## YOUR INSTRUCTIONS
Reproduce the passage of the article on UFOs and religion from "Speaking on a" to "touched on earlier.".

## PROVIDED TEXT
▼

Speaking on a podcast earlier this year, Vice President J.D. Vance—a convert to Catholicism—theorized that UFOs might be a demonic trick.

“I don’t think they’re aliens, I think they’re demons,” Vance said. When asked to expand, he noted that “every great world religion, including Christianity, the one I believe in, has understood there are weird things out there. . . there’s a lot of good out there, but there’s also some evil out there.”

Vance made sure to note that his views weren’t grounded in any sort of secret information to which he was privy, saying he had not had time to dive into any confidential government information about UFOs. But the idea that UFOs should be seen through more of a religious lens than a strictly scientific one is not new, and one we’ve even touched on earlier.

As we close out this four-part series about what everyday Americans should think about UFOs, we are joined by two people who have put a lot of thought into the religious aspect of all this: Diana Pasulka and Ross Douthat.

Pasulka, a professor of religious studies at the University of North Carolina Wilmington, is the author of American Cosmic, which examined UFOs as both a religious and nuts-and-bolts technological phenomenon. She has visited the scene of a supposed UFO crash site in New Mexico looking for the elusive hard evidence of intelligent life beyond our planet. A practicing Catholic, Pasulka also combed through Vatican archives looking for clues as to what these things might be. Her new book, out in July, is The Others: UFOs, AI, and the Secret Forces Guiding Human Destiny.

Douthat, a conservative columnist for The New York Times, is a UFO-curious Catholic himself. After President Donald Trump promised to release the government’s UFO files in February, Douthat wrote about his four big questions on the subject for the White House in a Times essay.

Watch the video above, or check out a condensed and edited partial transcript of the interview below.

Will Rahn: How did you become interested in UFOs?

Ross Douthat: I would say that I had never had really strong interest in what gets called UFOlogy, or anything associated with the landscape of abduction narratives or any of that stuff, really at all until the late 2010s, when my own newspaper, The New York Times, published a series of stories on the subject. But the core thing that got published was footage from Navy pilots and national security footage, basically showing what people are supposed to call Unidentified Aerial Phenomena.

Will Rahn: We just call them UFOs here.

RD: I’d put it this way: To the extent that I had an interest in the subject, it was primarily along some of the same lines as, I think, where Diana started out as an academic researcher on this subject, where I’m a Catholic, I’m interested in religion, and I’m interested in religious experience. I think there are ways in which elements of the UFO phenomena look sort of like characteristic—but at the same time, extremely bizarre forms of—spiritual and supernatural experience of the sort that would fit pretty comfortably inside a kind of William James–style account of the varieties of religious experience.

So that was sort of my baseline. And the reason I have become more interested in it, without achieving the level of expertise that Diana enjoys, is that the strange thing about the last five or 10 years is that a lot of people, both inside the government and around the U.S. government, have acted like there is something a little bit more objective associated with this. It’s not just something that you would analyze in terms of people’s subjective experiences. There are mystical experiences, there are weird encounters, but there might be something more concrete.

And I don’t have a coherent theory of what that concrete thing is. But it’s a very strange world where my sense is that people as diverse as Chuck Schumer and Marco Rubio think that there might be something sort of hidden inside the vastness of the U.S. national security state related to this phenomena. I’m interested in it more than I used to be, because I feel like people in the government who are themselves not conspiracy theorists or anything like that are also very strangely interested in it as well.

▲

Excerpt from a data file:
▼

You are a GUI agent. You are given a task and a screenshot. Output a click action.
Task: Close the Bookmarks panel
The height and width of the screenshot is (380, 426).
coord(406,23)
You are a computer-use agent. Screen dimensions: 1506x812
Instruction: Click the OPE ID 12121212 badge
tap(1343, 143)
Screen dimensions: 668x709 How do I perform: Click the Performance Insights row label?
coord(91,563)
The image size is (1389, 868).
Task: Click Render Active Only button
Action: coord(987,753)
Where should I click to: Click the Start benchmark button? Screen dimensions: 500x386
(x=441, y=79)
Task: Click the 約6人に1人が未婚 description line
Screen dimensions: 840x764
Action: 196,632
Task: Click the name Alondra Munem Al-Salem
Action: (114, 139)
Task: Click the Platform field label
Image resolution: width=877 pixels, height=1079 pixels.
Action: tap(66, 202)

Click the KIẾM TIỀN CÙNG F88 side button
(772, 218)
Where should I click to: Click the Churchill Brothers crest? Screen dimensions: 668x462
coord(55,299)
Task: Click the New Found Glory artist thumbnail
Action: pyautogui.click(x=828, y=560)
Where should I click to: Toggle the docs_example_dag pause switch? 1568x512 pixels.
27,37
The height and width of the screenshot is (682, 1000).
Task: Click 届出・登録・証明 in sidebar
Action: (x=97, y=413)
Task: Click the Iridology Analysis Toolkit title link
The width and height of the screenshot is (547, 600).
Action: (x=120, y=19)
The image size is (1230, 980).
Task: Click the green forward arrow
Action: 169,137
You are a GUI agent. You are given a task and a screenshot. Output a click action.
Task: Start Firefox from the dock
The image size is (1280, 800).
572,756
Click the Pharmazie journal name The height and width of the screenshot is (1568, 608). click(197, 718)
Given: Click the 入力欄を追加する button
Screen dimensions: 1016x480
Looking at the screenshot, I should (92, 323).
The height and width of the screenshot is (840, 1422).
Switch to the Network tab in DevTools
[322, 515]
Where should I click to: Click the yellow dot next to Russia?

▲

## RESULT
Speaking on a podcast earlier this year, Vice President J.D. Vance—a convert to Catholicism—theorized that UFOs might be a demonic trick.

“I don’t think they’re aliens, I think they’re demons,” Vance said. When asked to expand, he noted that “every great world religion, including Christianity, the one I believe in, has understood there are weird things out there. . . there’s a lot of good out there, but there’s also some evil out there.”

Vance made sure to note that his views weren’t grounded in any sort of secret information to which he was privy, saying he had not had time to dive into any confidential government information about UFOs. But the idea that UFOs should be seen through more of a religious lens than a strictly scientific one is not new, and one we’ve even touched on earlier.